** PROVIDED PASSAGE **
Managing millennials – don’t do it.

Managing millennials – don’t do it.

I’ve heard it more than a few times. Rhetoric around managing millennials, complaints about work ethic, dedication, value differences, and on, and on.

There’s one major rule on managing millennials and the rest of the article suggests ways to make that work well.


Don’t manage them. 

It’s not a good spend of your time or theirs. Management is so 2005 and this is 2020. Get with the program and move on from what you knew and how you came up. 

How do I know? I think more like a millennial than Generation X and I’m one of those people who was born near the grey space between the two. I’ve never cared for being managed nor have I cared for managing others. I’ve always found traditional management constrictive and ultimately a measure of form over function.

So… wait… how do you manage millennials? 

In the words of En Vogue, “Free your mind and the rest will follow.”

First, learn to lead through mentorship instead of management. This means you are going to spend time on each direct report. The best division of labor is to spend a third of your time on some of the traditional management models, a third on professional development, and a third on mentoring the person. This is different from what you would normally do in management where it’s a lot about the rules, reaching the bars, and achievement versus complacency. 

How do you make this work?

** GIVEN INFORMATION **
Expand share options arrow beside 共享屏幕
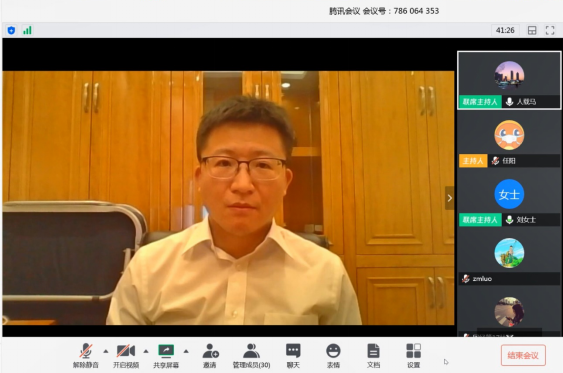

** EXERCISE 1 **
Using the article on managing millennials, explain in one to three sentences why the author says not to manage them.
** EXERCISE 2 **
In the article on managing millennials, how does the author say time with each direct report is best divided?

** YOUR RESPONSE 1 **
The author says managing millennials is not a good use of the manager's time or theirs. Management is called outdated, "so 2005" when "this is 2020," and the author urges moving on from how things used to be done.

** YOUR RESPONSE 2 **
A third on traditional management models, a third on professional development, and a third on mentoring the person.